Trois ans après l’annonce du projet dans le cadre de Choose France, BASF passe à la phase opérationnelle. Le chimiste allemand a indiqué le 12 juin le démarrage de son unité d’hexaméthylène diamine (HMD), un des précurseurs essentiels à la fabrication de nylon. Conformément aux annonces, le projet implanté sur la plateforme de Chalampé, dans le Haut-Rhin, a bien nécessité «300 millions d’euros d’investissement» et mené à la «création de 60 emplois», confirme un porte-parole de la filiale France.
Au total, BASF porte désormais ses capacités mondiales de HMD à 260 000 tonnes par an, toutes basées à Chalampé. En 2022, le groupe décrivait une capacité additionnelle de 170 000 tonnes par an pour sa nouvelle unité.

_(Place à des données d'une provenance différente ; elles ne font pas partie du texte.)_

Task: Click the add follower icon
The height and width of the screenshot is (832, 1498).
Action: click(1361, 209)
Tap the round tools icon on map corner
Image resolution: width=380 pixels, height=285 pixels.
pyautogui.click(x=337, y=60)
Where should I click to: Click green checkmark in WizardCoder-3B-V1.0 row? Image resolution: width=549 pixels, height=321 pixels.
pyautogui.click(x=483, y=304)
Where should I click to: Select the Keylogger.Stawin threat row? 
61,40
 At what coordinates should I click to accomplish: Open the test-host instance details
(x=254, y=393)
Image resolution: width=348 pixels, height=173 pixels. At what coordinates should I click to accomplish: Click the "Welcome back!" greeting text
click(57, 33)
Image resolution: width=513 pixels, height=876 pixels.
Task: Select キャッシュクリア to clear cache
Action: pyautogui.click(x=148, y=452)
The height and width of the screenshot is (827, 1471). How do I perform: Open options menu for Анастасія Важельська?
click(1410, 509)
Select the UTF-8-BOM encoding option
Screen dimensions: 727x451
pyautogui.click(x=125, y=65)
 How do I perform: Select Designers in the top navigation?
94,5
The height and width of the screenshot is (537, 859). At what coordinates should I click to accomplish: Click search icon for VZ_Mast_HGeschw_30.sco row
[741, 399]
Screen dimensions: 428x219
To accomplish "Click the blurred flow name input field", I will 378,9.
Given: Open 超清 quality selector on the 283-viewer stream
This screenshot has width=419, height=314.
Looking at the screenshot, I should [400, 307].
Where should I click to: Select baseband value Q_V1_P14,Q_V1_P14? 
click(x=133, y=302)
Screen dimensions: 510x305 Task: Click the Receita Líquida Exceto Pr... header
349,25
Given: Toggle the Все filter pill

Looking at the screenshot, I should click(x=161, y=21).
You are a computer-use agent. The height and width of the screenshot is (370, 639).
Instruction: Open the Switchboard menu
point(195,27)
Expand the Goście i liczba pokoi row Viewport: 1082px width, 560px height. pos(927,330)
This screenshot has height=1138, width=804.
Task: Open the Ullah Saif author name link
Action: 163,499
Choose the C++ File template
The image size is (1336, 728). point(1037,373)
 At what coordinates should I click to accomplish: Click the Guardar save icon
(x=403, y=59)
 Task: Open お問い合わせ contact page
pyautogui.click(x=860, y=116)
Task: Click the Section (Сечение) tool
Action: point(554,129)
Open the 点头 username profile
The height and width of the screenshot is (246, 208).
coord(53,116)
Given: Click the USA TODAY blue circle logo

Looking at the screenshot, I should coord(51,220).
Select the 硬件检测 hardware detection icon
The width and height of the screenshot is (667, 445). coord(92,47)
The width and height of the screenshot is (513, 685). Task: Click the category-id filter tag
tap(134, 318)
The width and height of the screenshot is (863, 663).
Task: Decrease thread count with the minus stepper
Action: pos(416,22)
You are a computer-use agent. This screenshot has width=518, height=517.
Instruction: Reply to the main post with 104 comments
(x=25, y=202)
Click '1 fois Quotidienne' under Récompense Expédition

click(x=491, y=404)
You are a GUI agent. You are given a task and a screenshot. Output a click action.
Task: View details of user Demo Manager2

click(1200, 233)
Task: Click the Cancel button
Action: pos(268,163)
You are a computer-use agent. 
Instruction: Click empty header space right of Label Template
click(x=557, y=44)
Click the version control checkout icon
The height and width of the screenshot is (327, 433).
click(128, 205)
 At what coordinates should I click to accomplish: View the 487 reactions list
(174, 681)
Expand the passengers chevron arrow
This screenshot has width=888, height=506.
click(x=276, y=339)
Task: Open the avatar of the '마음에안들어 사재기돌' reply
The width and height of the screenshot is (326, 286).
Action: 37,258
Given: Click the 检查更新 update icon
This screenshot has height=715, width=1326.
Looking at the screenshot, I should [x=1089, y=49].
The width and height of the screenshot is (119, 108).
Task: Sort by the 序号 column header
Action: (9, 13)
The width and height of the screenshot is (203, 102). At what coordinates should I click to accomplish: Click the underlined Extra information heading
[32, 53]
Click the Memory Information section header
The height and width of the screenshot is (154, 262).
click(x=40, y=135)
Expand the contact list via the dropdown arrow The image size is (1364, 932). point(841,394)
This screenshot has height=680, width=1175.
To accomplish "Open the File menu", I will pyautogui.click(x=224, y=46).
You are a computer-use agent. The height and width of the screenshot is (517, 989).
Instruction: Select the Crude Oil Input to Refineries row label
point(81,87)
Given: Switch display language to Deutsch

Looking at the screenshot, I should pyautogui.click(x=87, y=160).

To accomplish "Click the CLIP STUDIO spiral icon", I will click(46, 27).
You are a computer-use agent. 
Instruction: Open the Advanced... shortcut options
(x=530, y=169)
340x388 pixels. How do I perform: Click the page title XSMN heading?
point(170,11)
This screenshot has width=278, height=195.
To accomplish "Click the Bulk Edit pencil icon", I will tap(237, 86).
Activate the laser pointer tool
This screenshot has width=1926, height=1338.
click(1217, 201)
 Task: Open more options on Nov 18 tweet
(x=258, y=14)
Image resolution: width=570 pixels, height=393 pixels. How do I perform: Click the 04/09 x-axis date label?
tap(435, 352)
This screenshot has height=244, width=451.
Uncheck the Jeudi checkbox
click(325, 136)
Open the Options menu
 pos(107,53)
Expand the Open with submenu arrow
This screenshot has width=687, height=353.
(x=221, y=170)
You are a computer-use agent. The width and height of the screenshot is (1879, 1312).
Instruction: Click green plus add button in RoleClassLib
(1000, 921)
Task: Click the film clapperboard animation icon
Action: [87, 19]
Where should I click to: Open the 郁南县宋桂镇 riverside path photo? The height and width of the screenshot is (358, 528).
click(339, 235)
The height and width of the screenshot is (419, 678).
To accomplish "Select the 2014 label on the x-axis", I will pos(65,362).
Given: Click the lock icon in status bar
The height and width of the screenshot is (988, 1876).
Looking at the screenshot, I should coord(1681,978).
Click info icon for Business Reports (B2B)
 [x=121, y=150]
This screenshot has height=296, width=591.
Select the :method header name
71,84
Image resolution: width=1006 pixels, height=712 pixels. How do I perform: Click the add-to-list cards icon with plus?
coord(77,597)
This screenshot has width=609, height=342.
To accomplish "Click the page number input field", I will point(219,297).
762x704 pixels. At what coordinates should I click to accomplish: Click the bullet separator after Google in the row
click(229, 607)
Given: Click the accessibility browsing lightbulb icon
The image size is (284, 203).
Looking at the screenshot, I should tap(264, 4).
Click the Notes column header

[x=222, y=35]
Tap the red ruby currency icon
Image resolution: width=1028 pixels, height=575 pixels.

Ce projet en France est directement connecté à celui mené par BASF outre-Rhin, en l’occurrence sur son site chimique de Freiburg, où le groupe finalise actuellement le renforcement capacitaire de ses productions de nylon (polyamide 6.6), qui seront ainsi alimentées par les productions françaises de HMD. Ramkumar Dhruva, président de la division Monomères de BASF évoque dans un communiqué que ce projet est destiné à faire du groupe «le principal fournisseur de HMD et le meilleur partenaire de polyamide 6.6 en Europe». En aval, ces productions de nylon trouvent leurs principaux débouchés dans les marchés de l’automobile et des fibres de performance.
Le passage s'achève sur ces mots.